2025年7月23日、通信大手のAT&T(T)は2025年第2四半期の決算を発表し、売上・利益ともに市場予想を上回りました。しかしながら、株価は市場前取引で3.7%下落し、26.41ドルを記録しました。ライバルのベライゾン(VZ)が好調な決算に加えて通期ガイダンスを引き上げた中、AT&Tに対してもそれ以上の期待がかかっていたと見られます。
売上・利益は予想超えも、ガイダンス据え置き
AT&Tは第2四半期の調整後1株利益が54セント、売上は308億ドルだったと発表しました。これはアナリスト予想の53セント、305億ドルをそれぞれ上回る結果です。
しかし、同社は通期の業績予想を微調整したものの、昨年12月の投資家向け説明会で発表した「1株あたり利益1.97〜2.07ドル」「フリーキャッシュフロー約160億ドル」という従来の見通しを据え置きました。

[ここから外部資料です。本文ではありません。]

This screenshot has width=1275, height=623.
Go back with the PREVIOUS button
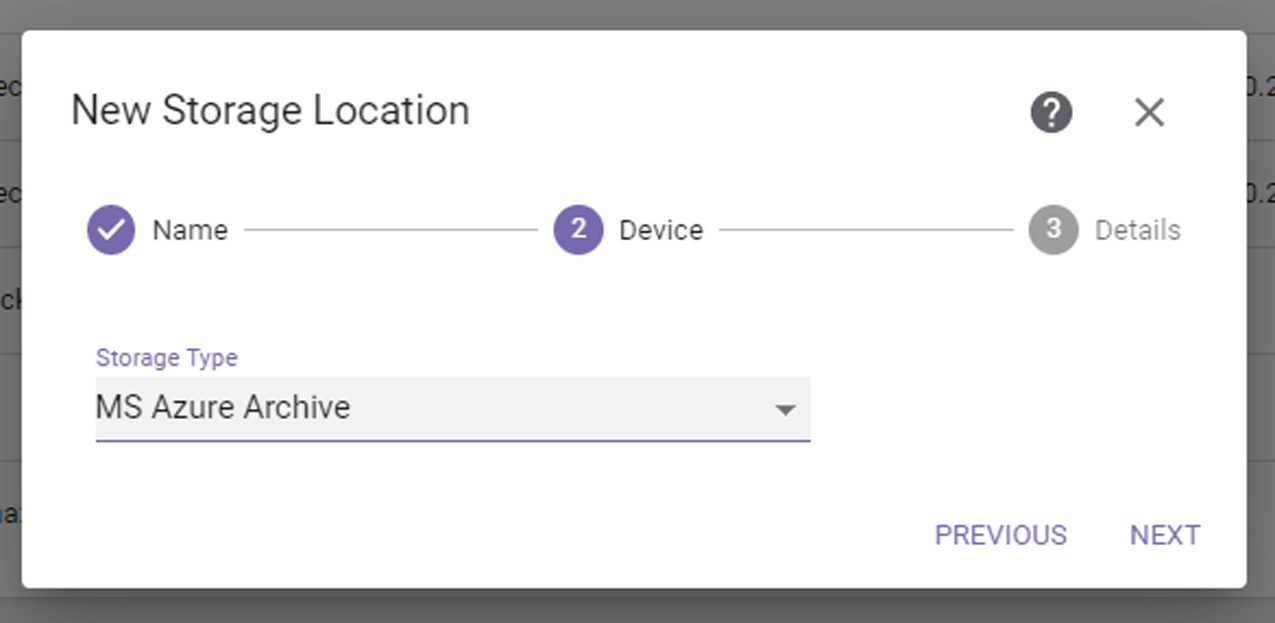coord(1001,535)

これが市場の期待とのギャップにつながったと見られます。
トランプ大統領の減税政策による恩恵と投資計画
AT&Tは、トランプ大統領が署名した税制改革によって65億〜80億ドルの節税効果が見込まれると説明しました。さらにそのうち35億ドルを光ファイバー網の拡充に充てる計画です。通信業界では現在、テレビ、5Gモバイル、ブロードバンドを一体化した「バンドル商品」が主力になりつつあり、AT&Tもこの流れに対応しようとしています。
ライバル企業との比較と利益確定の動き
今回の株価下落の背景には、前日にベライゾンが決算発表で通期ガイダンスを引き上げたことも影響しています。これにより、AT&Tにも同様の発表を期待する声が高まりましたが、結果的には現状維持となり、失望を誘ったと考えられます。

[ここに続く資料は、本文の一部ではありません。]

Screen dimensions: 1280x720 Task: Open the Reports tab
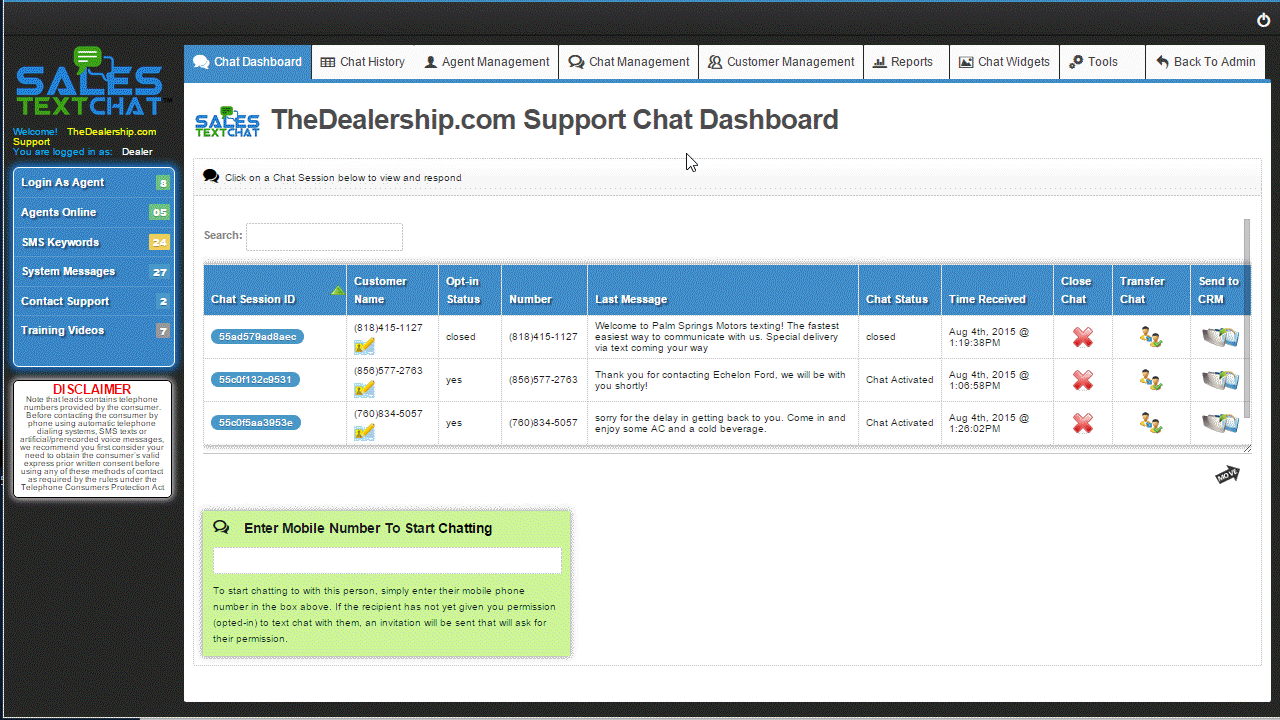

また、AT&Tの株価は2025年に入ってから20%上昇しており、S&P500(+7%)、ベライゾン(+7%)、Tモバイル(TMUS)(+6%)を大きく上回る成績を見せています。そのため、一部の投資家が利益を確定するタイミングを狙っていた可能性もあります。
今後の注目点は「光ファイバー」と低価格戦略
AT&Tは第1四半期の時点で、低価格プランを武器に顧客を他社から引き付けている兆候がありました。さらに、ルーメン・テクノロジーズ(LUMN)の住宅向け光ファイバーネットワーク買収契約も、将来の成長ドライバーとして市場から評価されています。
通信業界全体が設備投資を加速する中、AT&Tの今後のガイダンスや戦略変更が注目されます。